Element and text position data:
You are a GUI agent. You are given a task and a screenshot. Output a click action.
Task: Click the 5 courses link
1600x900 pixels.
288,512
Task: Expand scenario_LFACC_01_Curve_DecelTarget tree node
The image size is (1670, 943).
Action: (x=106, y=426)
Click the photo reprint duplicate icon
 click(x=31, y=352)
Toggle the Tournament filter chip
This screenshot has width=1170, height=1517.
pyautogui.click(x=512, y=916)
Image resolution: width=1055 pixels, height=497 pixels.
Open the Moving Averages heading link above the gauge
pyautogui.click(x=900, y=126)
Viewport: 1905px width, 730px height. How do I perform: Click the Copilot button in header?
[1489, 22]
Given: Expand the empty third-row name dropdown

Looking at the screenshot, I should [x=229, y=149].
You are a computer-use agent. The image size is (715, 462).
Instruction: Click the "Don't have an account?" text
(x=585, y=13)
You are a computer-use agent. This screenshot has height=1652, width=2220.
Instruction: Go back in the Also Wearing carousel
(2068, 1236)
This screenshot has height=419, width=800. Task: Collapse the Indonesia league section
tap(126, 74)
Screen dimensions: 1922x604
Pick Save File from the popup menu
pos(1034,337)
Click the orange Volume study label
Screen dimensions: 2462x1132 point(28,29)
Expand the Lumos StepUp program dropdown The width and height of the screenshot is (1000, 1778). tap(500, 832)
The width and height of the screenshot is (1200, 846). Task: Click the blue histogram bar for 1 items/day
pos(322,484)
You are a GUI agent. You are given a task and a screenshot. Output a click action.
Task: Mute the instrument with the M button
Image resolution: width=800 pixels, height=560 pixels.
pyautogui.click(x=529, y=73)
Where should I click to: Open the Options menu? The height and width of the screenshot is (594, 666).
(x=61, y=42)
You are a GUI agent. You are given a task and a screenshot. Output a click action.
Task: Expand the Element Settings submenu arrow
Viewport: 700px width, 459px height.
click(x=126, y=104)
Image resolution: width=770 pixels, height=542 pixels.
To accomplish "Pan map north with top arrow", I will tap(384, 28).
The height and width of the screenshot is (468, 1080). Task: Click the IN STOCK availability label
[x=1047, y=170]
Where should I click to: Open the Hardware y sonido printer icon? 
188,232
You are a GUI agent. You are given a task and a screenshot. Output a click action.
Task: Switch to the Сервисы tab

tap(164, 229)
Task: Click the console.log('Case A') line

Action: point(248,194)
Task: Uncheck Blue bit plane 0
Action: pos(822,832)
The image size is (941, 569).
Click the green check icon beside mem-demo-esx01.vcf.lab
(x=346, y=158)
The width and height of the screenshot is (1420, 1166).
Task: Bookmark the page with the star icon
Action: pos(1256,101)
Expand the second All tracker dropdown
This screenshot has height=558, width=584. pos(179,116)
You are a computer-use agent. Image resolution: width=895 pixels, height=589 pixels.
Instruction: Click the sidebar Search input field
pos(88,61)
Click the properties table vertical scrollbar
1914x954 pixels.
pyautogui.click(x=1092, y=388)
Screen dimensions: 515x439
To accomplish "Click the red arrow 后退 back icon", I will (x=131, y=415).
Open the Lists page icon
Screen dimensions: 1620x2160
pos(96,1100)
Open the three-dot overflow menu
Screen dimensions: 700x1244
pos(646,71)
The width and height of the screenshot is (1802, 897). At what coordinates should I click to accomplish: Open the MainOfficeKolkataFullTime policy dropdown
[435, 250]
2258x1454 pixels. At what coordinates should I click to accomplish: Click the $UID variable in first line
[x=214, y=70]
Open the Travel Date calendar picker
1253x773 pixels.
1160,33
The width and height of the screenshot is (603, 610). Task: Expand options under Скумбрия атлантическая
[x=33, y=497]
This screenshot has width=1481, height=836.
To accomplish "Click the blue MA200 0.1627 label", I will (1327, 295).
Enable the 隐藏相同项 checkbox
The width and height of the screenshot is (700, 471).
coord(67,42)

• [What is required]: Find every line in the rows above that contains the string "coordinates", matching case exactly, and copy each of those lines.

• [Result of this exercise]:
The width and height of the screenshot is (1802, 897). At what coordinates should I click to accomplish: Open the MainOfficeKolkataFullTime policy dropdown
2258x1454 pixels. At what coordinates should I click to accomplish: Click the $UID variable in first line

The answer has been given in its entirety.